Stored items
□ □ □ □ □

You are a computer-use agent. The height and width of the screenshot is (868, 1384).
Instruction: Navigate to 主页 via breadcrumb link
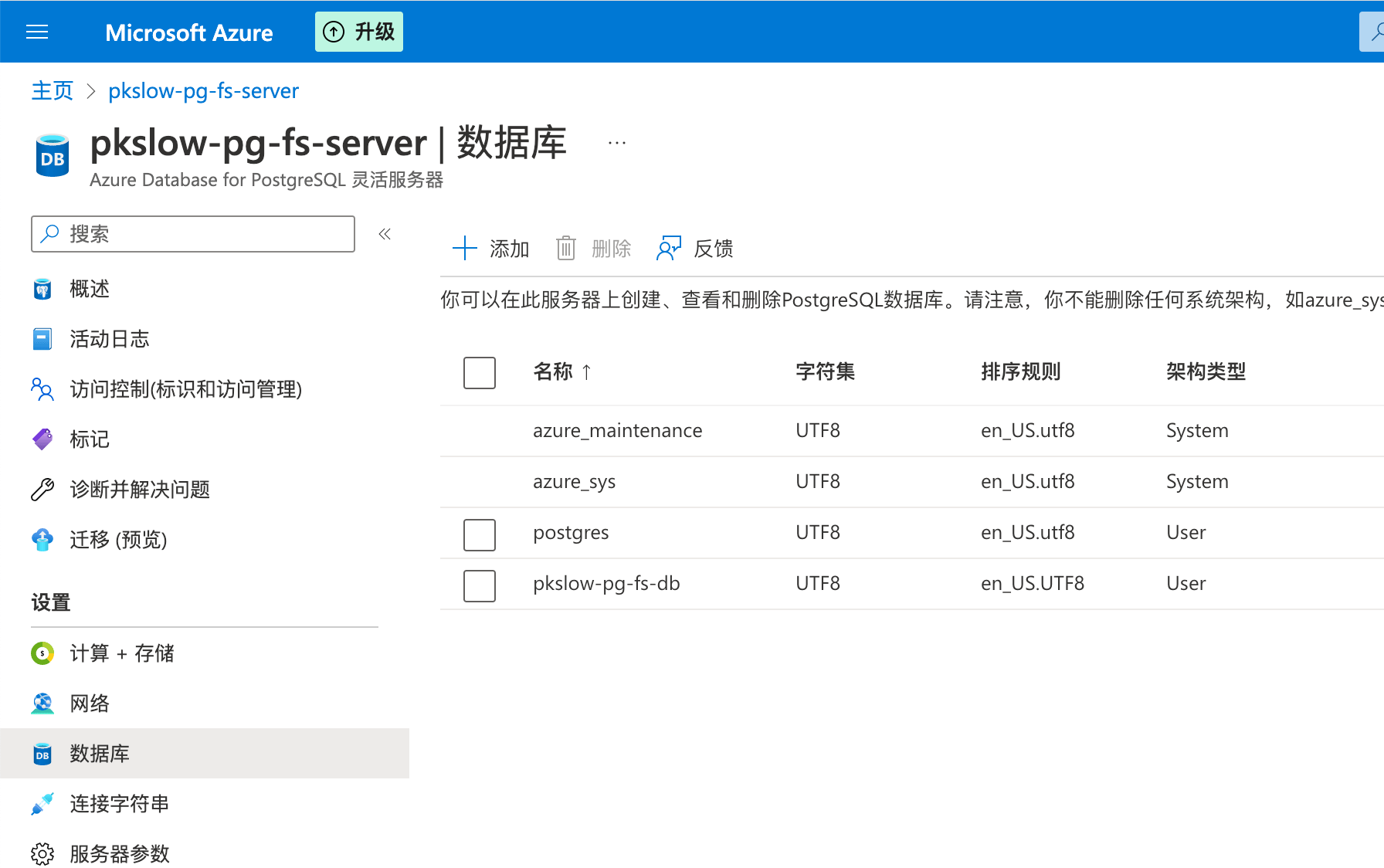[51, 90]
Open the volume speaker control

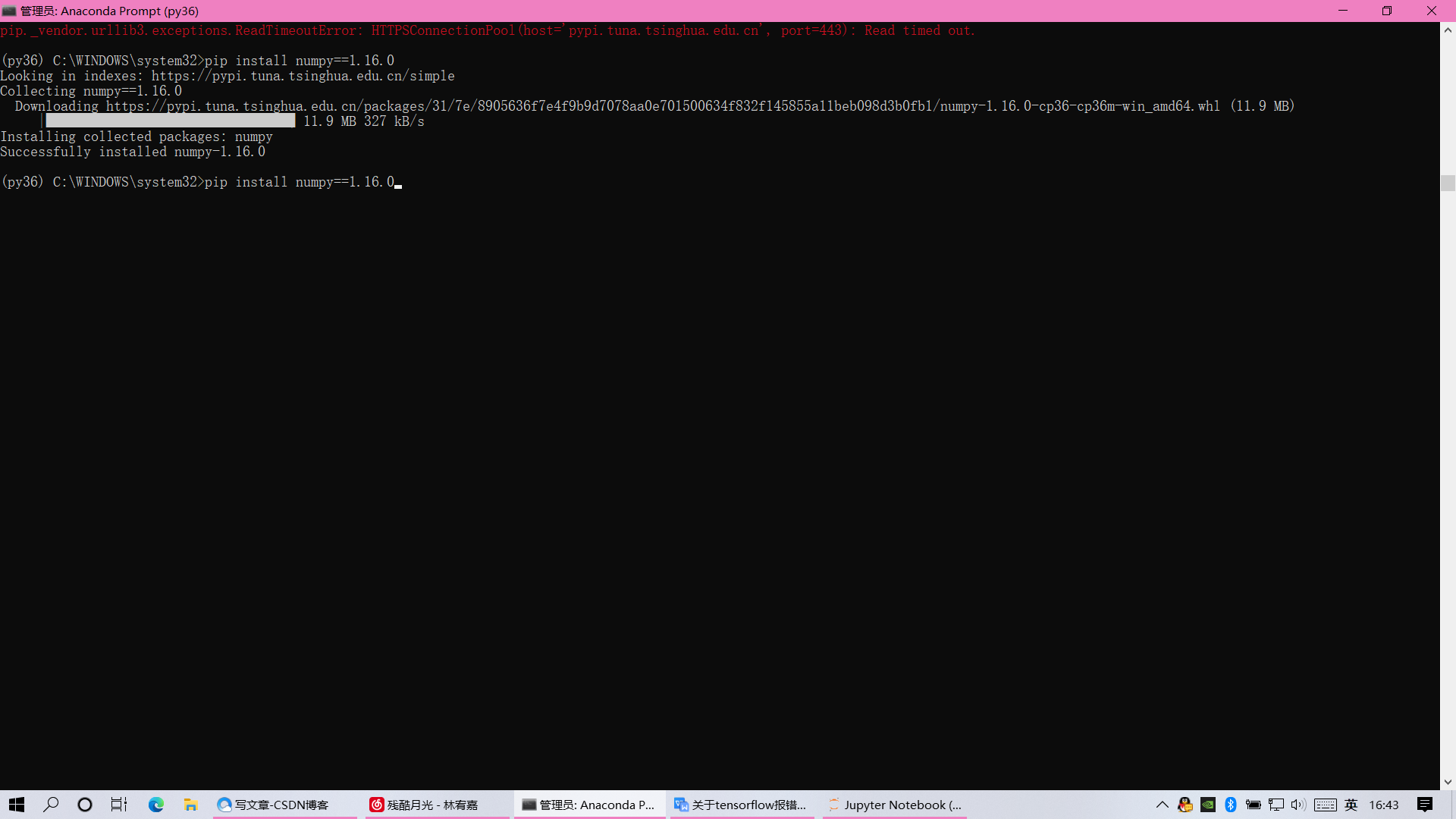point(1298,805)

□ □ □ □ □

TASK DETAILS:
Omit the pictures, then output every record exactly as given.

SOLUTION FOR THIS TASK:
You are a computer-use agent. The height and width of the screenshot is (868, 1384).
Instruction: Navigate to 主页 via breadcrumb link
[51, 90]
Open the volume speaker control

point(1298,805)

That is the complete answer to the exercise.